When $\ell < L$, we have the following vectorization for the hidden layer $$ \left( \begin{matrix} \delta^\ell_1 \\ \vdots \\ \delta^\ell_m \end{matrix} \right) = \left( \begin{matrix} \sigma'(z^{\ell}_1) \sum_k (\delta^{\ell+1}_k w^{\ell+1}_{k1}) \\ \vdots \\ \sigma'(z^{\ell}_m) \sum_k (\delta^{\ell+1}_k w^{\ell+1}_{km}) \end{matrix} \right) = \left( \begin{matrix} \sigma'(z^{\ell}_1) \\ \vdots \\ \sigma'(z^{\ell}_m) \end{matrix} \right) \odot \left( \begin{matrix} \sum_k (w^{\ell+1})^\mathsf{T}_{1k} \cdot \delta^{\ell+1}_k \\ \vdots \\ \sum_k (w^{\ell+1})^\mathsf{T}_{mk} \cdot \delta^{\ell+1}_k \end{matrix} \right) $$

we get

$$ \left( \begin{matrix} \delta^\ell_1 \\ \vdots \\ \delta^\ell_m \end{matrix} \right) = \sigma'(z^{\ell}) \odot ((W^{\ell+1})^\mathsf{T} \cdot \delta^{\ell+1}) $$

In summary, we get the following vectorization of Back-propagated Gradient $$ \delta^{\ell} = \begin{cases} \nabla_{a^L}C \odot \sigma'(Z^L),& \mathsf{if}\ \ell = L(output\ layer) \\ \sigma'(z^{\ell}) \odot ((W^{\ell+1})^\mathsf{T} \cdot \delta^{\ell+1}),& otherwise(hidden\ layer). \end{cases} $$

6.4 Backpropagation Algorithm

Now we are ready to explicitly state the backpropagation algorithm. We first apply forward pass to compute $z^\ell$ and $a^\ell$ for $\ell = 1,2,...,L$. After that we apply the backward pass to compute the backpropagated gradients $\sigma^L, \sigma^{L-1},...,\sigma^2$. Note that in this process we need to use $a^\ell$, which has already been computed in the forward pass.

» **SUPPLIED MATERIAL**:
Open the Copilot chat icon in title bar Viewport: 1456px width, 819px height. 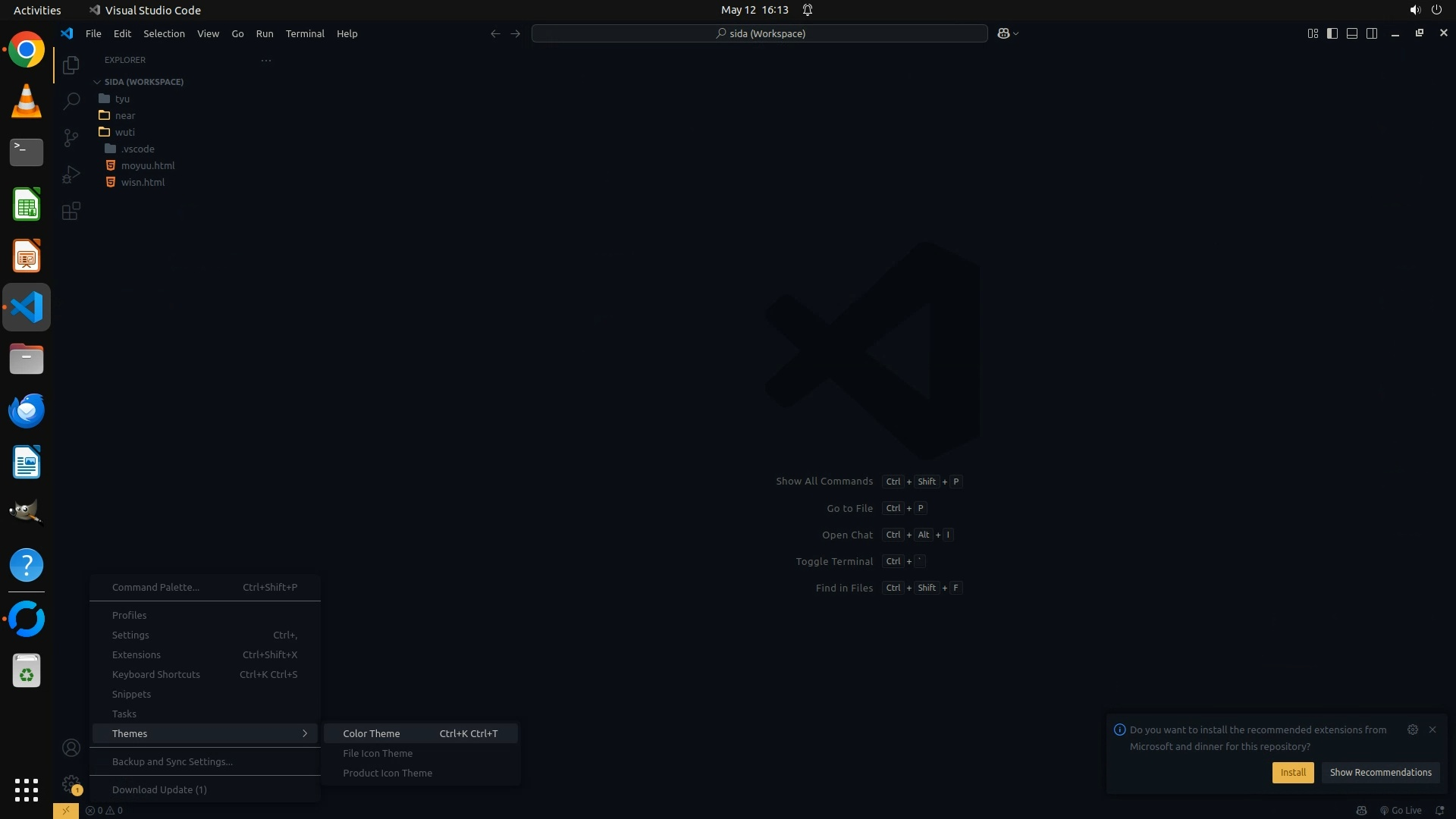click(1003, 33)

» **WORK TO DO**:
#1 Print everything from "Now we are ready" down to "the forward pass." in the backpropagation excerpt.
#2 Answer these questions about the backpropagation excerpt:
(a) What condition on ℓ introduces the hidden-layer vectorization at the start?
(b) What are the number and title of the section that states the algorithm?
(c) Which pass is applied first, and which quantities does it compute?

» **SOLUTIONS TO THE TASKS**:
#1
Now we are ready to explicitly state the backpropagation algorithm. We first apply forward pass to compute $z^\ell$ and $a^\ell$ for $\ell = 1,2,...,L$. After that we apply the backward pass to compute the backpropagated gradients $\sigma^L, \sigma^{L-1},...,\sigma^2$. Note that in this process we need to use $a^\ell$, which has already been computed in the forward pass.

#2
(a) ℓ < L
(b) 6.4, Backpropagation Algorithm
(c) The forward pass, which computes z^ℓ and a^ℓ for ℓ = 1, 2, ..., L